Instructions —
A. Answer these questions from the ambalama passage:
(i) Was there any charge for using an ambalama?
(ii) According to Anuradha Seneviratna and Benjamin Polk, before what year were pilgrimage rest-houses like ambalamas well established?
(iii) Who donates and maintains a shelter?
B. Carry on the passage about ambalamas in Sri Lanka, starting right after its last sentence.

An ambalama (Sinhala: අම්බලම) is a place constructed for pilgrims, traders and travellers to rest in Sri Lanka. This is a simple structure designed to provide shelter for the travellers. The last examples of anbalange remained until about the end of the 1970s. There were no charges involved in using an Ambalama.

History 
According to Anuradha Seneviratna and Benjamin Polk pilgrimage rest-houses like Ambalamas were well established before 230 BC as Mauryan kings issued orders carved on stones or iron columns for planting of avenues of trees and for building shelters for the comfort of pilgrims. Ambalamas in Sri Lanka, many of them several centuries old, have been kept close to their youth by the continuous replacements of decaying parts and are among the oldest wood structures in Sri Lanka. Prominent families of a locality donate and maintain a shelter, or they are put up by the villagers as a place to rest and meet.

Data excerpt —

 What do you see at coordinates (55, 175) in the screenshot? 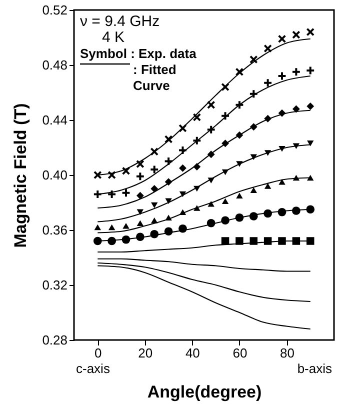
I see `y-tick-label: 0.40` at bounding box center [55, 175].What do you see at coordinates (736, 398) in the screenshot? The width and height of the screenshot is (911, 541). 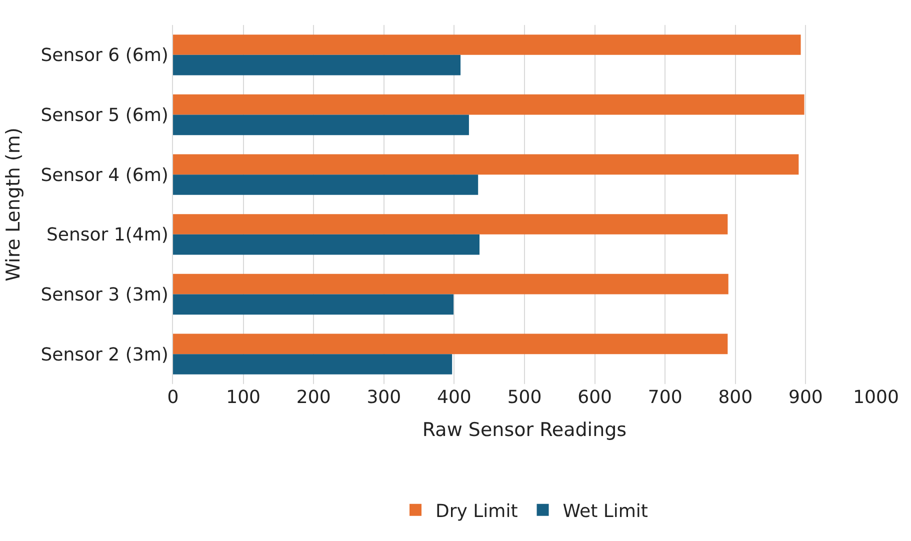 I see `x-tick-label: 800` at bounding box center [736, 398].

Results —
A.
(i) No, there were no charges for using an ambalama.
(ii) Before 230 BC.
(iii) Prominent families of a locality.

B.
In literature
In Salalihini and Gira sandeshas, there are references to Ambalamas.

Prominent Ambalamas

 Appallagoda Ambalama
 Giruwa Ambalama
 Kadugannawa Ambalama
 Panavitiya Ambalama
 Pita Kotte Gal Ambalama
 Karagahagedara Ambalama
 Padiwita Ambalama
 Marassana Ambalama
 Awariyawala Ambalama
 Godamunne Ambalama
 Kandewela Ambalama
 Hewawissa Ambalama
 Karalliyadda Ambalama
 Udunuwara Pitawala (Pallepitawala) Ambalama
 Patha Hewaheta Elikewala Ambalama

See also
 Flophouse

References

External links
 Ambalamas in Sri Lanka (in Sinhala)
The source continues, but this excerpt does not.